[Stored records]
# # # # #
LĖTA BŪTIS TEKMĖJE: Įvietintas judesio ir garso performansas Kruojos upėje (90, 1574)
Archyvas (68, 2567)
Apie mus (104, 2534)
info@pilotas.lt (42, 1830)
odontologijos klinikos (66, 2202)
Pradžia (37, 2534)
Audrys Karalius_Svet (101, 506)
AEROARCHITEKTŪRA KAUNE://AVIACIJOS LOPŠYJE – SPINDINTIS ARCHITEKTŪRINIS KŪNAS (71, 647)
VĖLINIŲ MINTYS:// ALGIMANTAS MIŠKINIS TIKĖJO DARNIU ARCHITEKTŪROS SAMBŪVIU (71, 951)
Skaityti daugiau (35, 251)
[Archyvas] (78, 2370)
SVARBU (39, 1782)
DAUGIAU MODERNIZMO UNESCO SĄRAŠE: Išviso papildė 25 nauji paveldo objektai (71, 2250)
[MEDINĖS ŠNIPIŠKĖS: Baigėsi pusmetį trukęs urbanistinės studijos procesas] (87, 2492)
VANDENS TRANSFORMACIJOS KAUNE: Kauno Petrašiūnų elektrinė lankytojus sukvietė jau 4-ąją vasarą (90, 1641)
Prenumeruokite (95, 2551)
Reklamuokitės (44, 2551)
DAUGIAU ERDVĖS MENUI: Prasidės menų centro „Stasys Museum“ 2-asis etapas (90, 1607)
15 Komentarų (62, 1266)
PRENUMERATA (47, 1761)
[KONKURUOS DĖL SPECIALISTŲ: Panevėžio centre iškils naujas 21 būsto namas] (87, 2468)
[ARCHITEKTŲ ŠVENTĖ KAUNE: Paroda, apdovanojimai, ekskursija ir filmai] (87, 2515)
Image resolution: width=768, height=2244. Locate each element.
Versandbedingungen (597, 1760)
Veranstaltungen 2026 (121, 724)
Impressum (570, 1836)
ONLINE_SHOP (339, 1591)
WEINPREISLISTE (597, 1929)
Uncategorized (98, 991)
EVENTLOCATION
# # # # #
## Aim of the exercise
Reproduce the lines of the entries above from the one with "Reklamuokitės (44, 2551)" to the one with "Versandbedingungen (597, 1760)", both included, exactly and without any other line.

## Solution to the exercise
Reklamuokitės (44, 2551)
DAUGIAU ERDVĖS MENUI: Prasidės menų centro „Stasys Museum“ 2-asis etapas (90, 1607)
15 Komentarų (62, 1266)
PRENUMERATA (47, 1761)
[KONKURUOS DĖL SPECIALISTŲ: Panevėžio centre iškils naujas 21 būsto namas] (87, 2468)
[ARCHITEKTŲ ŠVENTĖ KAUNE: Paroda, apdovanojimai, ekskursija ir filmai] (87, 2515)
Image resolution: width=768, height=2244. Locate each element.
Versandbedingungen (597, 1760)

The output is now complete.